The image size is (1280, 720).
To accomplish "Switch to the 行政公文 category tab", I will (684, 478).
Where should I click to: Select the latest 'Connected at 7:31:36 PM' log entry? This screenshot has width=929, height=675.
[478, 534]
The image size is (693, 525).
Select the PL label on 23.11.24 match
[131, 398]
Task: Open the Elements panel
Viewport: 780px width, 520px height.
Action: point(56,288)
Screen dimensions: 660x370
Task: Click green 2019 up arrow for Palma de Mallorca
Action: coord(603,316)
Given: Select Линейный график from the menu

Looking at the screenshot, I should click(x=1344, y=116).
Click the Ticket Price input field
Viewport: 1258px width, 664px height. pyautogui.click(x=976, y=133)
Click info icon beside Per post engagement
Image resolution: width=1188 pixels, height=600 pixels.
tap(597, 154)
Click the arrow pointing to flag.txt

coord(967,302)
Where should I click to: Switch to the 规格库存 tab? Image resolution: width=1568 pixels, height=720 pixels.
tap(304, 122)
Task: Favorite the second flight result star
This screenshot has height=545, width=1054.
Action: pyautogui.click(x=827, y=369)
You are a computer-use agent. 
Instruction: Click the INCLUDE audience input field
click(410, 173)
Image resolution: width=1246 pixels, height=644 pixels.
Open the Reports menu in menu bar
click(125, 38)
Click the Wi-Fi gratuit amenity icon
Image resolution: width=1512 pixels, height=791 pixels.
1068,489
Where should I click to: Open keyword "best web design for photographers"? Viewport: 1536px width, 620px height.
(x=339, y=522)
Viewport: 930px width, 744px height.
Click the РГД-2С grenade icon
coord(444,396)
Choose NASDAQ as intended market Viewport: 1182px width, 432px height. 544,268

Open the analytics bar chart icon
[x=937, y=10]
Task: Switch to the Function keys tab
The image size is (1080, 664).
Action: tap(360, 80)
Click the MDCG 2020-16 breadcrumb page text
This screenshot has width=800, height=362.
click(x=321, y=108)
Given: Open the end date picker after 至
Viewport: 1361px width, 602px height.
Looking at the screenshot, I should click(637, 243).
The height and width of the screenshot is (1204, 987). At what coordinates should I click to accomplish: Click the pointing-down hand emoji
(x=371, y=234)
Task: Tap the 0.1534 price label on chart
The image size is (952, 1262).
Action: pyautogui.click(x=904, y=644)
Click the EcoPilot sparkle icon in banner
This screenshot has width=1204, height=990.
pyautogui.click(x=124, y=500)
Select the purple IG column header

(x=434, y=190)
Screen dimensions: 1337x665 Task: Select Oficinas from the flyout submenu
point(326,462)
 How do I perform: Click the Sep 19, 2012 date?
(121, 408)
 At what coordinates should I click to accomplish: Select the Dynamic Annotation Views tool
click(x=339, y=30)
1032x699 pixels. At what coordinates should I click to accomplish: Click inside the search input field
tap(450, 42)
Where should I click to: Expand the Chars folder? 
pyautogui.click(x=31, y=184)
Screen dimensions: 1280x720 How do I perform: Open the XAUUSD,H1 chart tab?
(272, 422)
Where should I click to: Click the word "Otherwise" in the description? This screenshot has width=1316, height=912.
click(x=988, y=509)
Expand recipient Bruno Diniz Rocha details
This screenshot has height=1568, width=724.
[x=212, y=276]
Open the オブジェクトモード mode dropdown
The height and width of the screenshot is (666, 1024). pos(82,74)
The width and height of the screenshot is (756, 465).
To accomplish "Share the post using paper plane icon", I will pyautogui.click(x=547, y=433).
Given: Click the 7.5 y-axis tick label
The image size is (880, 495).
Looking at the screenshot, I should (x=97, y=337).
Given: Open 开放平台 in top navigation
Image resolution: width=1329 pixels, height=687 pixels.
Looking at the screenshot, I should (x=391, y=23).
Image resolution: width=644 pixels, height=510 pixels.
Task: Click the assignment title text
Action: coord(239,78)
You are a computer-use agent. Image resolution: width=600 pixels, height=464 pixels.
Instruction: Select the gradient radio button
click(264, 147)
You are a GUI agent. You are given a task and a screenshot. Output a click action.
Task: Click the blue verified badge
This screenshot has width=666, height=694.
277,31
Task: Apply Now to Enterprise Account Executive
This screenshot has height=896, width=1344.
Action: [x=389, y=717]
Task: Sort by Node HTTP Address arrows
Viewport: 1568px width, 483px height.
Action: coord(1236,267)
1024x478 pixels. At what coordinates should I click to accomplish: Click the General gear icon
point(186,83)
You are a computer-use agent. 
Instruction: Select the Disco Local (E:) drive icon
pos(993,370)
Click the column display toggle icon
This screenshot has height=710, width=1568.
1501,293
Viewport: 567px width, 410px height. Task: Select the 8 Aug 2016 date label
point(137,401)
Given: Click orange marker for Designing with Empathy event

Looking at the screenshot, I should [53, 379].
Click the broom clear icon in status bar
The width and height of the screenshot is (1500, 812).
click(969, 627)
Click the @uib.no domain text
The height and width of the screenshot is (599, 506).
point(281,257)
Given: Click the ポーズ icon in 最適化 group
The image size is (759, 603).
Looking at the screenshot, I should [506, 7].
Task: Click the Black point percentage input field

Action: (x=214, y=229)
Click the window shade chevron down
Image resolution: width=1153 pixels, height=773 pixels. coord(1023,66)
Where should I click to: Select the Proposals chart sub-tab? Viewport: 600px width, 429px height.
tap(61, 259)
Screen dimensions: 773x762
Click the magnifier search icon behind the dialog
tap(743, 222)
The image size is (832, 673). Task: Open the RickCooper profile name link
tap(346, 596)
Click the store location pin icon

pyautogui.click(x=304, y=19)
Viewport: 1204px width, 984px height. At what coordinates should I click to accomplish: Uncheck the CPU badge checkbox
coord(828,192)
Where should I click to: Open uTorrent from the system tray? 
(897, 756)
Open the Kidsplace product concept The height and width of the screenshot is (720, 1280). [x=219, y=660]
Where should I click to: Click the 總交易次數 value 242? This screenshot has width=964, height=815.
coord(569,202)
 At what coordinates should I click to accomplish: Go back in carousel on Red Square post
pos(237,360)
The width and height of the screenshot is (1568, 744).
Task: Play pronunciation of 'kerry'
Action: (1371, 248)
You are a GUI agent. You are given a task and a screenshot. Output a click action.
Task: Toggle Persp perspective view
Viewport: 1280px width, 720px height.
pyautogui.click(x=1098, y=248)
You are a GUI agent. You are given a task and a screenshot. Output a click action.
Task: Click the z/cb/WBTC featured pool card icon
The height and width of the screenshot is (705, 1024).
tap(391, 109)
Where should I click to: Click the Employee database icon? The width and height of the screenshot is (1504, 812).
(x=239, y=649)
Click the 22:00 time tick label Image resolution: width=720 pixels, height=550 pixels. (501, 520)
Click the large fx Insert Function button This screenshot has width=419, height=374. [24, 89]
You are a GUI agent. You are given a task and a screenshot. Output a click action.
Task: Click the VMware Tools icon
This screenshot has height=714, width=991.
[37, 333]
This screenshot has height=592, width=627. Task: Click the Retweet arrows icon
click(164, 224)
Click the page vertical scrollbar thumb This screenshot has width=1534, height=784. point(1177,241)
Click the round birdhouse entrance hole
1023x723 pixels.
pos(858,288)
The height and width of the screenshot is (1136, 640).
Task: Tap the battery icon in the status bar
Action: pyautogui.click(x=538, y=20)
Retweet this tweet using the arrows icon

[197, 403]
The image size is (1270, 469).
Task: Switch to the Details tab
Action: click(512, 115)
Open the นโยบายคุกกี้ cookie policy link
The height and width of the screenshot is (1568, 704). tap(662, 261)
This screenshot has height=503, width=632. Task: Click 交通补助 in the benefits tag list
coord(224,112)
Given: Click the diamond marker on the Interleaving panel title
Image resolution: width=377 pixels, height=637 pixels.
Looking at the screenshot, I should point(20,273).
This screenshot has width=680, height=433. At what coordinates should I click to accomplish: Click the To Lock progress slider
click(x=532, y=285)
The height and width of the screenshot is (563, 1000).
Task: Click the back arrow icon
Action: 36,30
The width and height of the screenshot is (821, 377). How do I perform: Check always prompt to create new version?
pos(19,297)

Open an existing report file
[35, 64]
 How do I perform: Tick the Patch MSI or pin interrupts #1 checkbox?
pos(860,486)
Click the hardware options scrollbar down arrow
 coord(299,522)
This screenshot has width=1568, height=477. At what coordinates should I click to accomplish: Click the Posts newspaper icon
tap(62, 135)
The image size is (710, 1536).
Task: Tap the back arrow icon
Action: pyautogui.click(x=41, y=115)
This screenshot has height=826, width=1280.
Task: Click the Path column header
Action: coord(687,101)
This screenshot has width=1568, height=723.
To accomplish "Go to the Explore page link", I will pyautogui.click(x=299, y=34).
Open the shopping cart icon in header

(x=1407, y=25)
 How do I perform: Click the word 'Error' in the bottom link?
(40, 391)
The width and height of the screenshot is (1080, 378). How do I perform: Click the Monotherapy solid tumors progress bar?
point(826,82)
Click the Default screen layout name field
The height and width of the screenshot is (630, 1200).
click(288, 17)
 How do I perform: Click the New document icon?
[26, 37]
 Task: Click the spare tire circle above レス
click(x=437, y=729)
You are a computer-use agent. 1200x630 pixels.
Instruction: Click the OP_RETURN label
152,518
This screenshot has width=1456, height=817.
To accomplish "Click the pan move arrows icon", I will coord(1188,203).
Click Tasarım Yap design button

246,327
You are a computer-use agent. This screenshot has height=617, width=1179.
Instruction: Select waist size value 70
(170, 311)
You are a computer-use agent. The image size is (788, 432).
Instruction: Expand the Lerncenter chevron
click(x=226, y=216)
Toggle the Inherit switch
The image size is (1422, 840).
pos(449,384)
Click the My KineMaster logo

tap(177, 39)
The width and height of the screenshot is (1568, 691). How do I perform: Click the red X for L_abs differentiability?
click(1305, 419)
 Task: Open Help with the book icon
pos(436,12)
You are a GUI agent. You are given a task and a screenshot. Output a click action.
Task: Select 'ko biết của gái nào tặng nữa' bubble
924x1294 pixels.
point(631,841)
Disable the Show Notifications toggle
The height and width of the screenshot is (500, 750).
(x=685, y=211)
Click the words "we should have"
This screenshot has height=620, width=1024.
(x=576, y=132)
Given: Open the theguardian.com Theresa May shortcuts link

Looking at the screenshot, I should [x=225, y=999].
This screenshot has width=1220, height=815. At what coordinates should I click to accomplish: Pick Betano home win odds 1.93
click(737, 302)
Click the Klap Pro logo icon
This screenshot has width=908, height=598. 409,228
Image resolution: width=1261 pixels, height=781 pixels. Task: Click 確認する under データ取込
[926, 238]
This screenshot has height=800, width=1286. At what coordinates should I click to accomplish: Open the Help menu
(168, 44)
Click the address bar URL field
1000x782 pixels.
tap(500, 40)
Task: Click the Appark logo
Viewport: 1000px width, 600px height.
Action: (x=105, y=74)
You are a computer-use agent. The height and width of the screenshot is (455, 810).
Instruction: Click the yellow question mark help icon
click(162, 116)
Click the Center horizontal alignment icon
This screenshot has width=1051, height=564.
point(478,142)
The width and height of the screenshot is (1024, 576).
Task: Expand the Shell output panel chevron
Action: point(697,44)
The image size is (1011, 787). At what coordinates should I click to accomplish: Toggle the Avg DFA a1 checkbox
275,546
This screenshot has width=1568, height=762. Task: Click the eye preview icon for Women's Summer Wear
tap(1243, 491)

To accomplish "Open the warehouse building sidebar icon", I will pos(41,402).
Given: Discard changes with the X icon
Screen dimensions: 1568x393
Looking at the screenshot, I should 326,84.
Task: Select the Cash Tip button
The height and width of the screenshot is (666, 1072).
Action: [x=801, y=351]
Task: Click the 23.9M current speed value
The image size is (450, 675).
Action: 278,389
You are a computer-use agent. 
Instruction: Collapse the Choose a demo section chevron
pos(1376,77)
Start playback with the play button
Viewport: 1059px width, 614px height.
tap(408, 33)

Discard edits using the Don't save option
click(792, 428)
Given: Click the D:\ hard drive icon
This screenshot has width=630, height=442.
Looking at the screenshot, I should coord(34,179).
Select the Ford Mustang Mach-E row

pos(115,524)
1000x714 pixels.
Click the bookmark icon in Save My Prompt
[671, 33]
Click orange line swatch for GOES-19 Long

----

> _WHAT TO DO_: Reproduce each line of the entries in which the word "computer" is found.

> _WRITTEN RESPONSE_:
You are a computer-use agent. 
You are a computer-use agent. Image resolution: width=600 pixels, height=464 pixels.
You are a computer-use agent. 
You are a computer-use agent. 1200x630 pixels.
You are a computer-use agent. This screenshot has height=617, width=1179.
You are a computer-use agent. The image size is (788, 432).
You are a computer-use agent. The height and width of the screenshot is (455, 810).
You are a computer-use agent. 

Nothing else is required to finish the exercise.